Luka Tak Terasa Perih, Awas Bahaya Lepra Mengintai
- Freepik/freepik
VIVA – Meski pandemi COVID-19 masih menjadi fokus dunia medis saat ini, namun kita tak bisa menutup mata pada masalah kesehatan lain yaitu lepra. Penyakit kronis yang dapat menular dengan mudah ini rupanya memiliki gejala khas yang mudah dikenali.
Lepra tergolong penyakit infeksi kronis yang disebabkan bakteri Mycobacterium leprae (M. leprae) yang menyerang kulit, saraf tepi, mukosa saluran pernapasan atas dan mata.
Penyakit ini dapat ditularkan melalui kontak langsung antar kulit dalam jangka waktu yang lama. Lantaran menyerang saraf, rupanya penyandang lepra kerap hilang rasa sakit di sekitar luka yang ia alami.

Entri data tersimpan:
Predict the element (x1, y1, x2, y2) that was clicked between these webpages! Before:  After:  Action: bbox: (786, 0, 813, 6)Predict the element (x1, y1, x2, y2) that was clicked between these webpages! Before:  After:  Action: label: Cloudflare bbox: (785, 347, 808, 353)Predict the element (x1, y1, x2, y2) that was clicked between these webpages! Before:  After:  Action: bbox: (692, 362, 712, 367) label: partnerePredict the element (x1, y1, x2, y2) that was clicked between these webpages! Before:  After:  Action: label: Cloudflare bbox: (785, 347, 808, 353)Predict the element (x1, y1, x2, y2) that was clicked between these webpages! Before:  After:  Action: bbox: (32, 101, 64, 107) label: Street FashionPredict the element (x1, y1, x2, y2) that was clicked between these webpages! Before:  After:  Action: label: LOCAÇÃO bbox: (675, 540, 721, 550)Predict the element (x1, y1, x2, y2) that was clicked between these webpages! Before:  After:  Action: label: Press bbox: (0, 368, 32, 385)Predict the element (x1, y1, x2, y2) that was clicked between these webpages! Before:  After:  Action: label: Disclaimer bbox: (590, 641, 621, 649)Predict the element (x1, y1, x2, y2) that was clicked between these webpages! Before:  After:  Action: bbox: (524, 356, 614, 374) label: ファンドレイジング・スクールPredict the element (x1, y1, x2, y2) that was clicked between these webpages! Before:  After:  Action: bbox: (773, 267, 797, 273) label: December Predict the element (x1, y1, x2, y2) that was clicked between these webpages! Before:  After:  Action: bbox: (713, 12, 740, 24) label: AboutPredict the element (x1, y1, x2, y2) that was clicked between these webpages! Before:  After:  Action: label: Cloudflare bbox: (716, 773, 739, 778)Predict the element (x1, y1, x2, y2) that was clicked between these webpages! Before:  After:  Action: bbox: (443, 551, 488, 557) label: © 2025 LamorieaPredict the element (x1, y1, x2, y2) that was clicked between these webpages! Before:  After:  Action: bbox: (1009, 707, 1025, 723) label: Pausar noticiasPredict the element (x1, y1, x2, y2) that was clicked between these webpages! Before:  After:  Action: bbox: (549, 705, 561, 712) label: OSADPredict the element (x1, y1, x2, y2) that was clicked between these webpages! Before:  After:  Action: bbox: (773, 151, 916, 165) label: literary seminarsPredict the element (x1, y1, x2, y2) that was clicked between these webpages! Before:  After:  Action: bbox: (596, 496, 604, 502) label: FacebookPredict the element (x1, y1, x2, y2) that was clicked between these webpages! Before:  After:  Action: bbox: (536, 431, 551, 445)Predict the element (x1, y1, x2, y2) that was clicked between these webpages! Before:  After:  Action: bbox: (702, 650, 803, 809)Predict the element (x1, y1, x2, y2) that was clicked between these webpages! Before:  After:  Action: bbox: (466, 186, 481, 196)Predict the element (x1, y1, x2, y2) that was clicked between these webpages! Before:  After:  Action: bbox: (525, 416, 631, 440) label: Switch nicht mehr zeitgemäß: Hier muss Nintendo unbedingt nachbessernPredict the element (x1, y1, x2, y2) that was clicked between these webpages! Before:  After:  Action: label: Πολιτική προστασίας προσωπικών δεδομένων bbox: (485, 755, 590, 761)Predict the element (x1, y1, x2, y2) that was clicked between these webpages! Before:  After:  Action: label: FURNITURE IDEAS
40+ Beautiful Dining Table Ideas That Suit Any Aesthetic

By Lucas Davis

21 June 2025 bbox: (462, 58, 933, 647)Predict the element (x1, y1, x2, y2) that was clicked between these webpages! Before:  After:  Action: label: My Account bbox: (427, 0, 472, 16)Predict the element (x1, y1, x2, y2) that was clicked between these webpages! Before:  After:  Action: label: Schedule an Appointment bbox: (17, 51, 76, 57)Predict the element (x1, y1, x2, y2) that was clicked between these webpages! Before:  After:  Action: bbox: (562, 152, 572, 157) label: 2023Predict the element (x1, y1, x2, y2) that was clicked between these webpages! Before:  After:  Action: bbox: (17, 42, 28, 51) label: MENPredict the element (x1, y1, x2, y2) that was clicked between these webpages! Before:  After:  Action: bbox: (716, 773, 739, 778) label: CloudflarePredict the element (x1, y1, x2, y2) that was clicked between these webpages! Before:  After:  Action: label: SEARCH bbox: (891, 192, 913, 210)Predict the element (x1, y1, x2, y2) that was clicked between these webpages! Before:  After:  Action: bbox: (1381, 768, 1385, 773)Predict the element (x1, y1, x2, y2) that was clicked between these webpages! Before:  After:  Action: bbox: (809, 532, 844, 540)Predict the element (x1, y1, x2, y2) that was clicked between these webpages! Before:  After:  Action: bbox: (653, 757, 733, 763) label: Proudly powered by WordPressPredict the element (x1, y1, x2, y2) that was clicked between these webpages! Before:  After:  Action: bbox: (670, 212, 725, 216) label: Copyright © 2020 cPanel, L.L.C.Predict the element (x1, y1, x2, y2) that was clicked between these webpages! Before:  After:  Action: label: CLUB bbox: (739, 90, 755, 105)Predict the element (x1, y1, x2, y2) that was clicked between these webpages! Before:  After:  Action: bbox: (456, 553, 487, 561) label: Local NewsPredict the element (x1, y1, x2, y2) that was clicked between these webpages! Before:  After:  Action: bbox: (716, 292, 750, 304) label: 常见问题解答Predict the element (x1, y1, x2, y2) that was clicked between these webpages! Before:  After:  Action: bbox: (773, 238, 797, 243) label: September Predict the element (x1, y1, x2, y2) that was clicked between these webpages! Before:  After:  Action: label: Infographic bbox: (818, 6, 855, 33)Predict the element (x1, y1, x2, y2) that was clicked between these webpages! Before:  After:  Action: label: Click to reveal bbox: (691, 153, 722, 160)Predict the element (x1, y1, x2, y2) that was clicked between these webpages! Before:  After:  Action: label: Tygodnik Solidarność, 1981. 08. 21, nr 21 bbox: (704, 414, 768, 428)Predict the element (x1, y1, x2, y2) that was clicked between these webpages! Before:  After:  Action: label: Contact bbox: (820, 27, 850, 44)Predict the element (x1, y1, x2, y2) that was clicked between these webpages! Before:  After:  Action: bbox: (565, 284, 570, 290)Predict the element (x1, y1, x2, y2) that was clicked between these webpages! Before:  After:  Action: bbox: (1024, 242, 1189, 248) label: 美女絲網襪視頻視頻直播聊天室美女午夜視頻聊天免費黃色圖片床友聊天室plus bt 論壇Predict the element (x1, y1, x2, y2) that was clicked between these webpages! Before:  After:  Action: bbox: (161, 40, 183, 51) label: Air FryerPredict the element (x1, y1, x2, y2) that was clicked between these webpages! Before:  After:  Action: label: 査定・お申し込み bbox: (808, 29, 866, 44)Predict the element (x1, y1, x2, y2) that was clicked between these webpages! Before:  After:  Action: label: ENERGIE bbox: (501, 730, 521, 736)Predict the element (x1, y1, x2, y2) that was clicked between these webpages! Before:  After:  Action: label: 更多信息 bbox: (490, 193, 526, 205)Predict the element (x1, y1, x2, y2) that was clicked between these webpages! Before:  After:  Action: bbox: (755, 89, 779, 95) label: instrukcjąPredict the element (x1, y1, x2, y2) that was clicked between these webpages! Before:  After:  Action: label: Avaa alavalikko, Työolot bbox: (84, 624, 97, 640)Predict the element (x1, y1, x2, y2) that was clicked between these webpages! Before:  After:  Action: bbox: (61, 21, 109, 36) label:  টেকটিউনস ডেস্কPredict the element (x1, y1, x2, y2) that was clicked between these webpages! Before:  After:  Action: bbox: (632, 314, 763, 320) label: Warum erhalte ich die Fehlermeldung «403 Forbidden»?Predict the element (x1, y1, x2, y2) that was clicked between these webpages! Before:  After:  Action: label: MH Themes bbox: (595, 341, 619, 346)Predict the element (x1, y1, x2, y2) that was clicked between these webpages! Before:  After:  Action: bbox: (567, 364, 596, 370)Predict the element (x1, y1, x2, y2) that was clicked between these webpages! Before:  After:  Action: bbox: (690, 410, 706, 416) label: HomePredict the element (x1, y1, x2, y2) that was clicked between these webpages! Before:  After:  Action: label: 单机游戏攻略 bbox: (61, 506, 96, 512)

Pertanyaan untuk Dijawab:
• a. Menurut teks tentang lepra, bakteri apa yang menyebabkan penyakit ini?
• b. Lanjutkan teks tentang lepra mulai dari setelah kalimat terakhirnya.

Hasil Latihan:
• a. Bakteri Mycobacterium leprae (M. leprae).

• b.
"Hilang rasa pada daerah lesi. Kalau ada lesi rasanya gatal dan perih, itu wajar. Pada lepra, itu nggak berasa. Jadi pasien merasa tenang aja karena nggak berasa apa-apa, dia nggak ke dokter. Itu yang bahaya," ujar dokter spesialis mata, Dr. dr. Yunia Irawati, Sp.M(K), dalam acara virtual bersama JEC Eyes Talk, baru-baru ini.
Lepra secara endemis ditemukan di negara berkembang, terutama yang berada di wilayah tropis dan sub tropis, salah satunya Indonesia. Pada 2019, jumlahnya mencapai 17.439 kasus, naik 2,48% dibandingkan tahun sebelumnya.
"Penderita lepra jangan dianggap enggak ada di sekeliling kita. Kalau mereka tidak berobat dengan baik, akan lebih lama dikenali, pengobatan lbh lama, hingga kerusakan akan timbul di kemudian hari," ujarnya.
Sebagai penyakit infeksi sistemik, lepra bisa membuat penderitanya mengalami komplikasi okular lagoftalmus paralisis atau ketidakmampuan mata untuk menutup rapat. Jika tidak segera ditangani, risiko kebutaan pun mengancam.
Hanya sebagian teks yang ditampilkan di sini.